Understanding the neural mechanisms underlying emotion recognition is as critical as achieving high model accuracy, especially for EEG-based studies where signal complexity and brain activity heterogeneity demand clear interpretability. Each frequency band of EEG signals is inherently linked to specific neurophysiological processes and emotional states: the theta band, tied to memory encoding, exhibits increased power in the frontal and temporal lobes during negative states such as anxiety and depression [35]; the alpha band, active during brain rest, shows elevated power in the occipital and parietal lobes under positive emotions like pleasure [36]; the beta band, associated with cognitive execution, displays enhanced activity in frontal and central regions during tension or excitement [37,38]; and the gamma band, a high-frequency component, strengthens in prefrontal and limbic areas under intense emotions such as fear [39].

Given that emotional states reshape EEG frequency band energy and spatial patterns, this section focuses on unveiling how EEG features encode emotional states across these frequency bands and brain regions, and on how the model’s design (e.g., feature fusion and multi-scale convolution) captures these patterns to support reliable emotion decoding. By analyzing the spatial distribution and cross-band characteristics of key features (DE, PSD) and the model’s multi-scale processing, we aim to: clarify how DE and PSD features complement each other in representing emotional brain activity, leveraging their respective strengths in capturing subtle energy variations (DE) and overall regional energy distribution (PSD); demonstrate how the Inception structure’s multi-scale convolutional branches extract cross-band EEG patterns, bridging fine-grained spatial details and macro-level energy dynamics across frequency bands; provide a neurophysiologically grounded explanation for the model’s performance, linking feature representations to known emotional neural mechanisms (e.g., frontal-temporal activation in negative emotions). These analyses not only validate the rationality of our feature engineering and model design but also offer insights into the interplay between emotional states and EEG frequency/spatial patterns—ultimately enhancing the credibility and explanatory power of our emotion recognition framework.

4.1. DE and PSD Feature Fusion and Spatial Differences in EEG Bands

In EEG signals across frequency bands, DE and PSD features exhibit distinct yet complementary characteristics in representing emotional states across EEG frequency bands. Using the averaged EEG topographic maps of all subjects as a representative case (Figure 9), we systematically compare their spatial distribution disparities via topographic mapping. Color scales use red for high activation and blue for low activation.

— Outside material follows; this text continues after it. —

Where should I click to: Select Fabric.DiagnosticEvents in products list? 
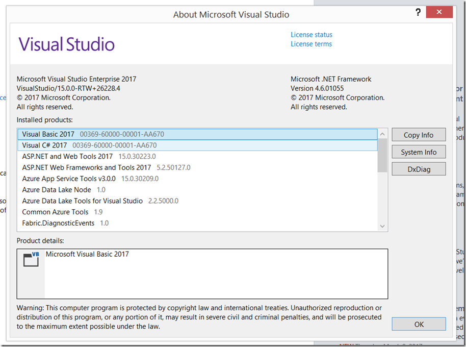(58, 223)
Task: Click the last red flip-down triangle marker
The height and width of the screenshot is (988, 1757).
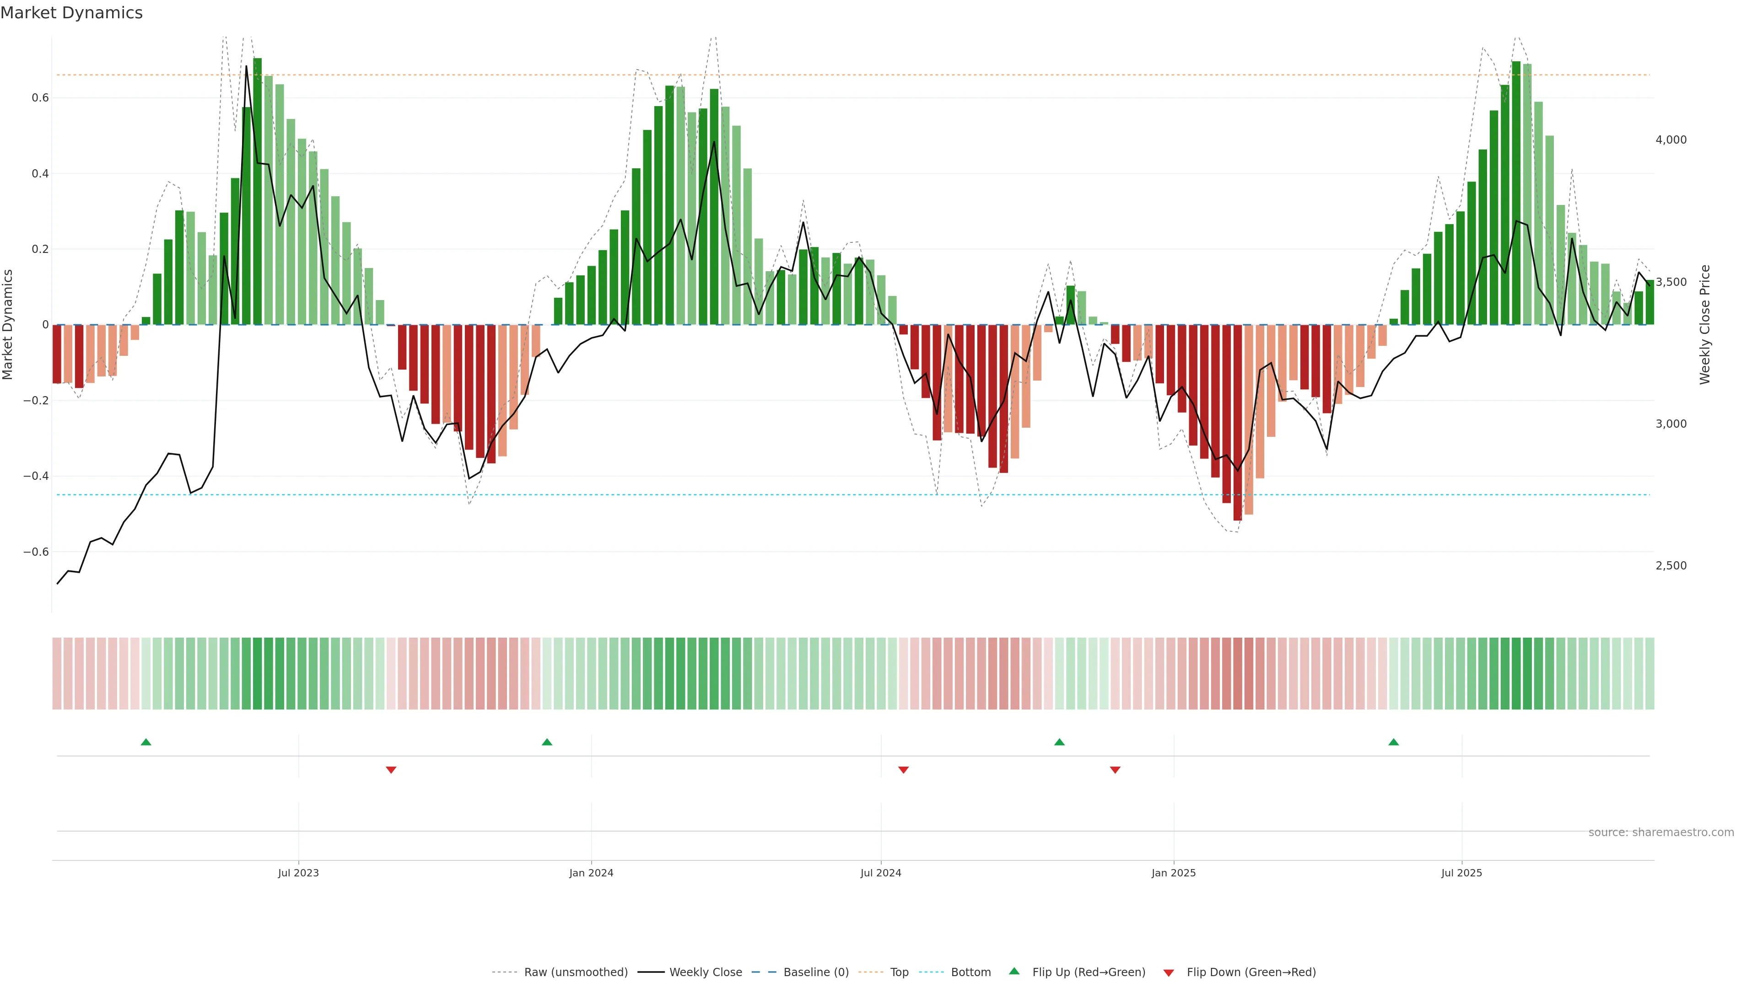Action: click(1115, 770)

Based on the group-average multi-band EEG feature topographic maps, in the theta band, DE features exhibit discrete red-blue interleaving on topographic maps, sensitively capturing subtle energy differences in frontal and temporal lobes; in contrast, PSD topographs show predominantly reddish tones, visually emphasizing enhanced energy in these regions. For the alpha band, DE features are dominated by blue with only minor local variations, while PSD features highlight bilateral temporal-frontal activation through prominent red regions. In the beta band, DE features present complex red-blue distributions on topographs, precisely reflecting inter-regional energy dynamics, whereas PSD features use vivid red shading to accentuate high-energy levels in key functional areas such as the frontal and temporal lobes. Within the gamma band, DE features accurately localize focal energy changes in specific brain regions, while PSD features strongly emphasize high-energy activity in frontal and temporal areas.

DE and PSD features differ in their emphasis on brain activity: DE is sensitive to subtle local energy variations, while PSD focuses on overall regional energy distribution. Their fused representation successfully integrates these complementary strengths, offering richer and more comprehensive information about brain activity across frequency bands and brain regions compared to single features.

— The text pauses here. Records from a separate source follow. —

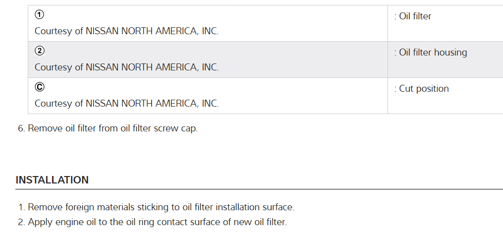The width and height of the screenshot is (503, 238).
Task: Click the circled number 1 symbol
Action: point(39,15)
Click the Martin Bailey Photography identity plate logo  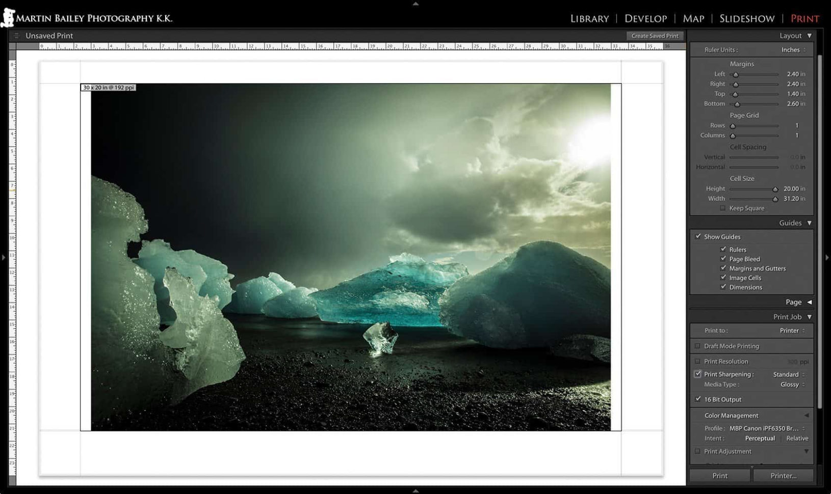[x=87, y=18]
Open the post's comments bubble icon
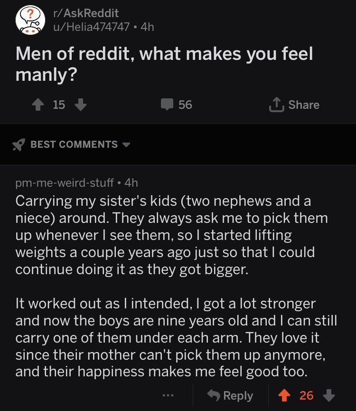 (167, 105)
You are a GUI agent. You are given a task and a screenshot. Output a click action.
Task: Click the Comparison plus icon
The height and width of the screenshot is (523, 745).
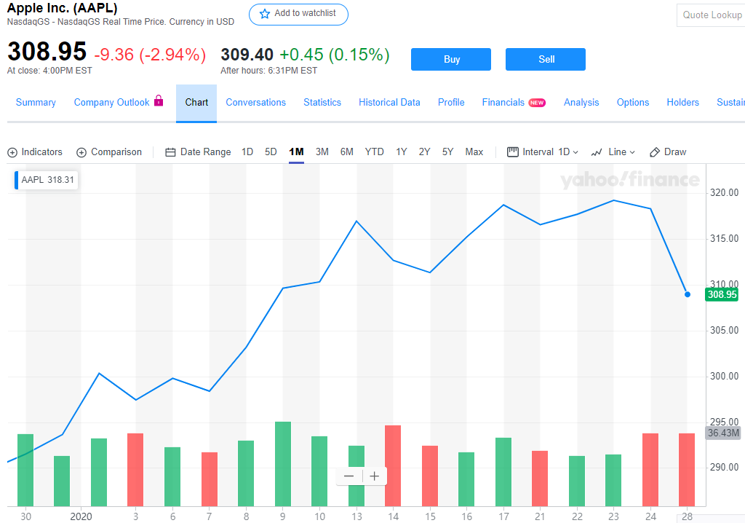81,152
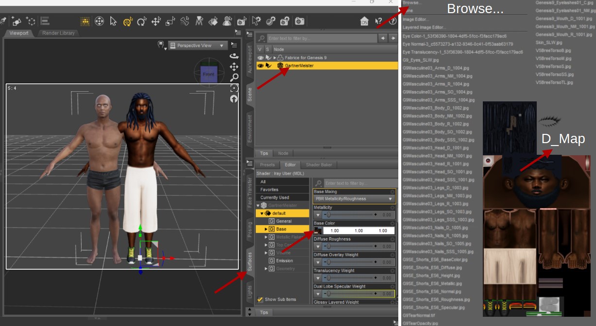This screenshot has width=596, height=326.
Task: Click the viewport zoom magnifier control
Action: coord(234,77)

4.2. Cross-Band EEG Feature Analysis via Inception Multi-Scale Convolution

The multi-scale convolutional branches of the Inception structure exhibit diverse EEG features across frequency bands, as demonstrated by the averaged EEG topographic maps of all subjects in Figure 10. Color scales use red for high activation and blue for low activation.

In the theta band, the 1 × 1 branch is dominated by blue tones, emphasizing generalized brain electrical activity, while the 3 × 3 branch shows scattered red-blue regions to capture discrete energy distribution patterns; the 5 × 5 branch specializes in complex energy mosaics for depicting fine-grained fluctuations, and the pooling branch highlights major active regions with uniform reddish tones. In the alpha band, the 1 × 1 branch presents balanced blue-red regions reflecting regional energy disparities, whereas the 3 × 3 branch features concentrated energy clusters associated with localized activation; the 5 × 5 branch provides rich spatial details for precise brain activity characterization, and the pooling branch uses prominent red shading to emphasize overall neural activation. For the beta band, the 1 × 1 branch discriminates inter-regional energy differences, reflecting activity in cognitive-related brain networks, while the 3 × 3 branch exhibits complex red-blue distributions to reflect functional region collaboration; the 5 × 5 branch accurately captures minute energy fluctuations for detailed neural dynamics analysis, and the pooling branch accentuates high-energy dominance in key areas like frontal-temporal networks. In the gamma band, the 1 × 1 branch shows dispersed high-frequency activity reflecting diverse neural synchrony, whereas the 3 × 3 branch localizes intense activation in critical limbic-prefrontal hubs possibly involved in rapid emotional processing; the 5 × 5 branch resolves subtle energy gradients for granular regional insights, and the pooling branch reinforces major active regions with dominant red tones to underscore their functional importance.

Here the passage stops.